I used to love when my children would ask me questions when they were young. They would ask me such wonderful probing questions about science, math, history, religion and life. Sometimes I would answer if I knew it. Sometimes I would give them a partial answer because I knew they wouldn’t be able to understand some of the basic science or math contained in my answer. Sometimes I would say I don’t know and it would give me an excuse to look up something I never learned in my education. Sometimes I wouldn’t remember, and I would have to look things up again. Sometimes I wouldn’t know and I would have to explain that was something I might never know (because I would never be smart enough to understand the answer or because there was no answer).
Although I have some regrets as parent, I have no regrets about those times when I would try to answer those questions. I always told the truth, even if that truth was “I don’t know.” I always believed my relationship with my children was a sacred trust and I had to be careful not to break that trust.
When the kids got older they learned the concept of not being truthful. Sometimes misleading and lying can be fun. When a magician looks us in the eye and tells us one thing, but the smoke and mirrors tell our eyes something else it is a wonderful surprise. When kids learn there is no Santa, but it is explained to them they were told about Santa so we could have fun together, just like when we read story books to have fun together. (Ok, I ate the cookies left by tree.)
But what I can’t stand is the concept of orthodoxy. I don’t believe in a God who is not loving and kind enough to understand a questioning soul. I also don’t like when orthodoxy comes into the classroom from teachers who preach one way of thinking. I don’t like when as a society we teach things that are “certain” but maybe just seem true given our level of understanding at this time in history. (Imagine the poor kids in 1400 who were taught the world is flat.) Sometimes children come from a religious background and will be less likely to accept certain scientific principles. Some kids will come from a completely secular family and will have no concept how a person could let their actions be dictated by an invisible being. The same can be said for children of different races and religions sitting together in the same classroom. Just by sharing the experience of school together, children can learn from the questions each other ask.

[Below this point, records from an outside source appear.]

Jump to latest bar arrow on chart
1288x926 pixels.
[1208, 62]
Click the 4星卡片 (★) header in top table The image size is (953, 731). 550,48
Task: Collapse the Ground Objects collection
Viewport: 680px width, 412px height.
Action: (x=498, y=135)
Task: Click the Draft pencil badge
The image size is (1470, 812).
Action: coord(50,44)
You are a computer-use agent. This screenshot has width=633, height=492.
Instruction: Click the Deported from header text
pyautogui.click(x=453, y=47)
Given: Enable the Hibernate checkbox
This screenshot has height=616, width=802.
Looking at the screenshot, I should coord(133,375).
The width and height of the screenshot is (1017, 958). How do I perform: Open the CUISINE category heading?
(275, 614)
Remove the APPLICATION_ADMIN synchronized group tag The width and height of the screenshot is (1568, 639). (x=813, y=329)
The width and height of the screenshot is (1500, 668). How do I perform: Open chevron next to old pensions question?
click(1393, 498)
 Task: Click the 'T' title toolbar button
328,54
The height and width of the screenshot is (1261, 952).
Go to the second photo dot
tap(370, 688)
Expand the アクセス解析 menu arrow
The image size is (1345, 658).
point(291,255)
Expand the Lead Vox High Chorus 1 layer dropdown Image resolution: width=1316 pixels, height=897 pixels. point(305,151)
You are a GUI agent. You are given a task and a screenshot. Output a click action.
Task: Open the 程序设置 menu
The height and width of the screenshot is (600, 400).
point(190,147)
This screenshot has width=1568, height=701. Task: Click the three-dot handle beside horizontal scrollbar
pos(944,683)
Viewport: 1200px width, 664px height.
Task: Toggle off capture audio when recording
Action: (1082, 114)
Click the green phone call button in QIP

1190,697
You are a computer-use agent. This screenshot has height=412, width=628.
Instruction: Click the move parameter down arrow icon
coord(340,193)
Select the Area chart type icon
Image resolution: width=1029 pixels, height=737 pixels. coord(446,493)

Some people believe there is scientific evidence to support the theory of global warming. Some people don’t call it global warming, but instead call it climate change and point to weather patterns. I honestly don’t know enough to form an opinion. I do know things like lunar orbits and sun flares affect the earth just like carbon dioxide emissions. I have no idea what the relative impacts are of these events and thousands of others. Weather is very complex. But does the fact that I am willing to ask questions about climate change make me a bad parent? My kids know orthodoxy from going to church. They know they cannot challenge a teacher on the orthodoxy because it will affect their grade.
So I ask, where is the freedom to ask questions and challenge assumptions? I am old enough to remember the 60’s. It was a young person’s duty to challenge adults’ assumptions and arguments. When did we give up that right to debate? Why does every every debate on science or public policy become a personal combat? If I disagree with another person, why does that disagreement bring another person to tears? Maybe I am a fool. Maybe I am uninformed. But I believe by asking questions and debating, I might better inform myself. Who knows, maybe if you debate a fool like me, you can learn the strengths and weaknesses of your arguments? But you will never know, if I am not allowed to ask the question.